+++ Records provided

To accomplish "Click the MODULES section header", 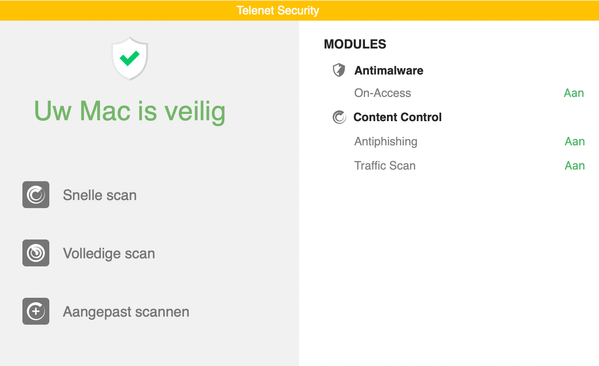I will [x=355, y=44].
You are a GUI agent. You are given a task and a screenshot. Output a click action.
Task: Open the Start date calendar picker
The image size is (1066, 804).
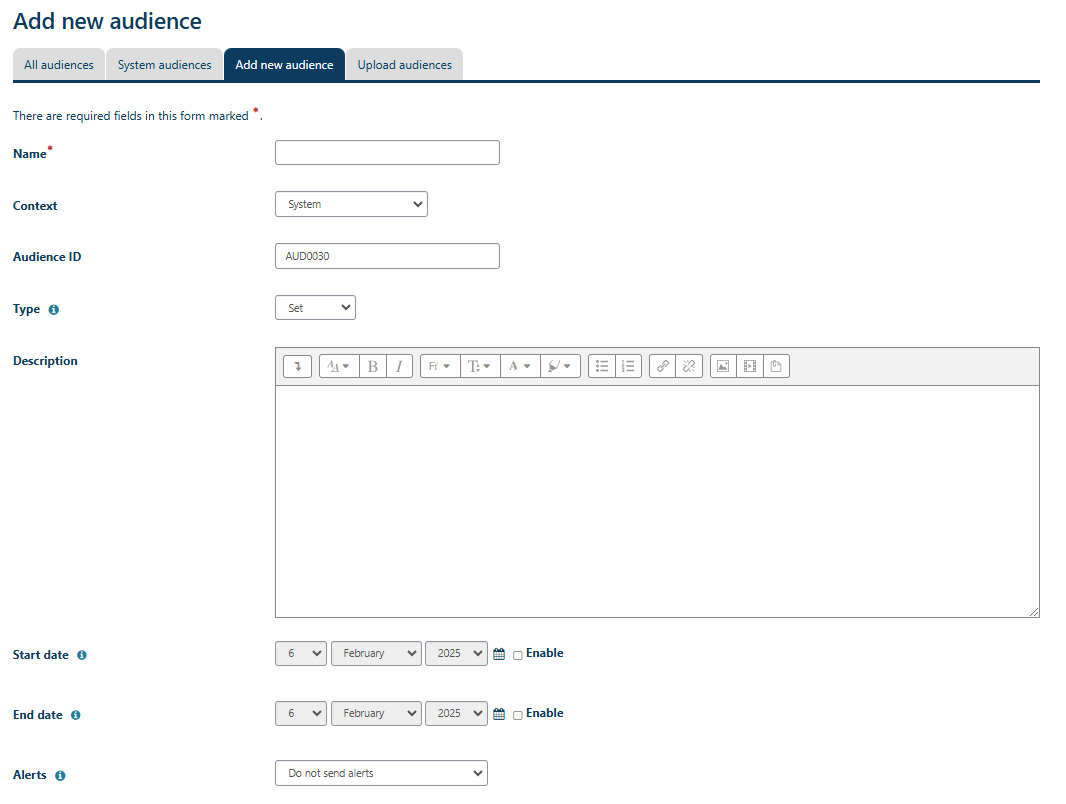pyautogui.click(x=499, y=653)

++++++

**Work instruction**
Please copy the data above word for word, but only from the line that contains "You are a GUI" through the final line, both included, and without the pictures.

**Written reply**
You are a GUI agent. You are given a task and a screenshot. Output a click action.
Task: Open the Start date calendar picker
The image size is (1066, 804).
pyautogui.click(x=499, y=653)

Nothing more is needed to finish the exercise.